Airacobra berhasil dengan baik saat mendarat dan meluncur di lapangan terbang yang basah atau tertutup salju. Di wilayah Barat dan Pasifik, kemampuan itu sebagian besar tidak relevan, sementara di Soviet yang beriklim jauh lebih keras itu menjadi nilai tambah yang besar. Meski demikian, mesin Allison V-1710 yang digunakan P-39 tidak begitu bersahabat dengan cuaca dingin Rusia sehingga sering kali mati. Situasi itu membaik setelah produsennya, Bell Aircraft Corporation, meningkatkan mesin itu atas rekomendasi para spesialis Soviet.
Kekurangan lainnya adalah pintu pesawat yang menggunakan tipe mobil. Dengan pintu ini pilot dapat menaiki pesawat dengan nyaman saat berada di darat. Akan tetapi, selama penyelamatan darurat di udara, pintu ini berisiko menabrak ekor. Alhasil, pilot Soviet terpaksa berusaha untuk tetap berada di dalam pesawat mereka yang rusak selama mungkin dalam upaya mencapai landasan pendaratan. Untungnya, P-39 memiliki kemampuan bertahan yang luar biasa. Seringkali, pesawat yang telah dihujani peluru dan menerima lubang peluru yang tak sedikit kembali dengan selamat dari pertempuran udara.

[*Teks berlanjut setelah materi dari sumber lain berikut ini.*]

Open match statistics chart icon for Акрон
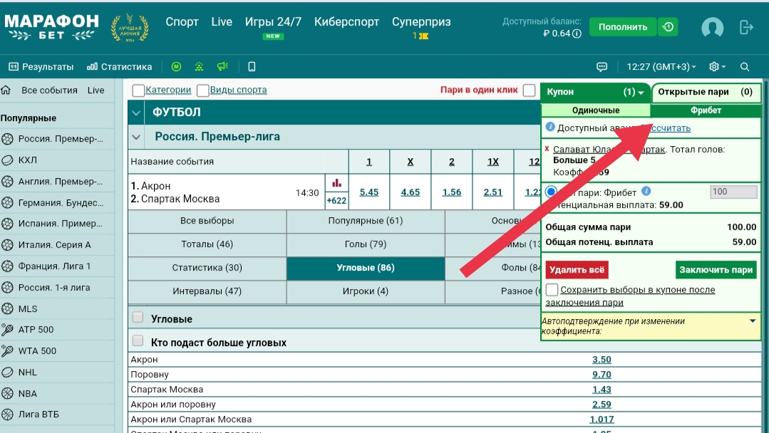Screen dimensions: 769x433 (336, 183)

Airacobra bertempur di seluruh front Soviet-Jerman, mulai dari Kutub Utara hingga Kaukasus. Pesawat-pesawat itu memainkan peran penting dalam kemenangan besar pertama Angkatan Udara Soviet atas Luftwaffe dalam pertempuran udara di Kuban pada April – Juni 1943. Di kedua sisi, lebih dari 2.000 pesawat terlibat dalam pertempuran itu.
Pada 9 September 1942, di Murmanskaya Oblast, Letnan Pengawal Efim Krivosheev melakukan serudukan pertama oleh Airacobra. Setelah menghabiskan semua amunisinya, dia melihat pesawat tempur Messerschmitt Jerman di belakang pesawat komandannya, Pavel Kutakhov. Tanpa pikir panjang, dia menabrakkan pesawatnya ke pesawat musuh, menyelamatkan nyawa sang komandan dengan mengorbankan dirinya sendiri.

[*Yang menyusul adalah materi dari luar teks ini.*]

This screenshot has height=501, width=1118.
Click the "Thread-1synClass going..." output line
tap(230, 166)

P-39 yang sulit dikendalikan tetapi efektif dirancang untuk yang terbaik dari yang terbaik dan terutama digunakan di unit pengawal. Aleksandr Pokryshkin, Grigory Rechkalov, Aleksandr Klubov, Nikolai Gulaev, Dmitry dan Boris Glinka bersaudara, dan pilot-pilot top Soviet lainnya semuanya menerbangkan Airacobra. Pokryshkin, pemegang skor tertinggi kedua dari semua pilot pesawat tempur Sekutu, 48 dari 59 pesawat musuh yang dihancurkannya dilakukan dengan Airacobra. Sementara Rechkalov, 50 dari 56.
Ketika pesawat yang lebih cepat dan mampu bermanuver lebih baik tiba di Angkatan Udara Soviet menjelang akhir perang, banyak pilot Soviet yang tetap setia pada Airacobra kesayangan mereka, yang tidak pernah mengecewakan mereka.